## Task description
Transcribe the data starting at the line containing "This screenshot has width=1024, height=476." and continuing through the last line of the data, reproducing each line without any change.

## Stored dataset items
((

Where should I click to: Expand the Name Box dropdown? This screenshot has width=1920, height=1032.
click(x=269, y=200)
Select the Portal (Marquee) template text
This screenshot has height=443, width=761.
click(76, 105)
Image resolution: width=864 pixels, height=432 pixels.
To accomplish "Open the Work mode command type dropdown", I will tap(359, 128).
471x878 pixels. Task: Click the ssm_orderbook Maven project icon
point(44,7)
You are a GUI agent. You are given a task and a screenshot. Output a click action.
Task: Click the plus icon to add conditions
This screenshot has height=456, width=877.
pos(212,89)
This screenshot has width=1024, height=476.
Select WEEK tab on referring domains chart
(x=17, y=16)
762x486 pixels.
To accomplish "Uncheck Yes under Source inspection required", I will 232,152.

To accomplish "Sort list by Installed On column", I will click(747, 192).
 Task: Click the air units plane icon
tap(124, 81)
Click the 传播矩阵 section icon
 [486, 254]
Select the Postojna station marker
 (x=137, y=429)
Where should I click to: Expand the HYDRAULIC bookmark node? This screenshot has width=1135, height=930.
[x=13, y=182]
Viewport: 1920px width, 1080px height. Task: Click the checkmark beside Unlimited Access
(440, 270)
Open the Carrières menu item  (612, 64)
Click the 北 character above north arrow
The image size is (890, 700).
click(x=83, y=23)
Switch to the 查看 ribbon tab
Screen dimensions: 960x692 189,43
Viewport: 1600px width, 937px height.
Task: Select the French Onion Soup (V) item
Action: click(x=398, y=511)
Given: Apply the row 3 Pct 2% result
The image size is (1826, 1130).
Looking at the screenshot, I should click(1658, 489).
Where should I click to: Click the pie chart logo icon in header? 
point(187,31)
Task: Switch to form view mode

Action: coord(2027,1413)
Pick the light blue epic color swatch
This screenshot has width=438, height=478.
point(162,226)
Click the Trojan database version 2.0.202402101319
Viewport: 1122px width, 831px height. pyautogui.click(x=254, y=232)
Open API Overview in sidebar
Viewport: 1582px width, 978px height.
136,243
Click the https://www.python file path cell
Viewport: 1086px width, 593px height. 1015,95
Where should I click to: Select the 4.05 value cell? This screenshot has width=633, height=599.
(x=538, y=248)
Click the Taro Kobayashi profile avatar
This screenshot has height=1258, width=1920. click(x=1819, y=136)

))

## Problem solution
This screenshot has width=1024, height=476.
Select WEEK tab on referring domains chart
(x=17, y=16)
762x486 pixels.
To accomplish "Uncheck Yes under Source inspection required", I will 232,152.

To accomplish "Sort list by Installed On column", I will click(747, 192).
 Task: Click the air units plane icon
tap(124, 81)
Click the 传播矩阵 section icon
 [486, 254]
Select the Postojna station marker
 (x=137, y=429)
Where should I click to: Expand the HYDRAULIC bookmark node? This screenshot has width=1135, height=930.
[x=13, y=182]
Viewport: 1920px width, 1080px height. Task: Click the checkmark beside Unlimited Access
(440, 270)
Open the Carrières menu item  (612, 64)
Click the 北 character above north arrow
The image size is (890, 700).
click(x=83, y=23)
Switch to the 查看 ribbon tab
Screen dimensions: 960x692 189,43
Viewport: 1600px width, 937px height.
Task: Select the French Onion Soup (V) item
Action: click(x=398, y=511)
Given: Apply the row 3 Pct 2% result
The image size is (1826, 1130).
Looking at the screenshot, I should click(1658, 489).
Where should I click to: Click the pie chart logo icon in header? 
point(187,31)
Task: Switch to form view mode

Action: coord(2027,1413)
Pick the light blue epic color swatch
This screenshot has width=438, height=478.
point(162,226)
Click the Trojan database version 2.0.202402101319
Viewport: 1122px width, 831px height. pyautogui.click(x=254, y=232)
Open API Overview in sidebar
Viewport: 1582px width, 978px height.
136,243
Click the https://www.python file path cell
Viewport: 1086px width, 593px height. 1015,95
Where should I click to: Select the 4.05 value cell? This screenshot has width=633, height=599.
(x=538, y=248)
Click the Taro Kobayashi profile avatar
This screenshot has height=1258, width=1920. click(x=1819, y=136)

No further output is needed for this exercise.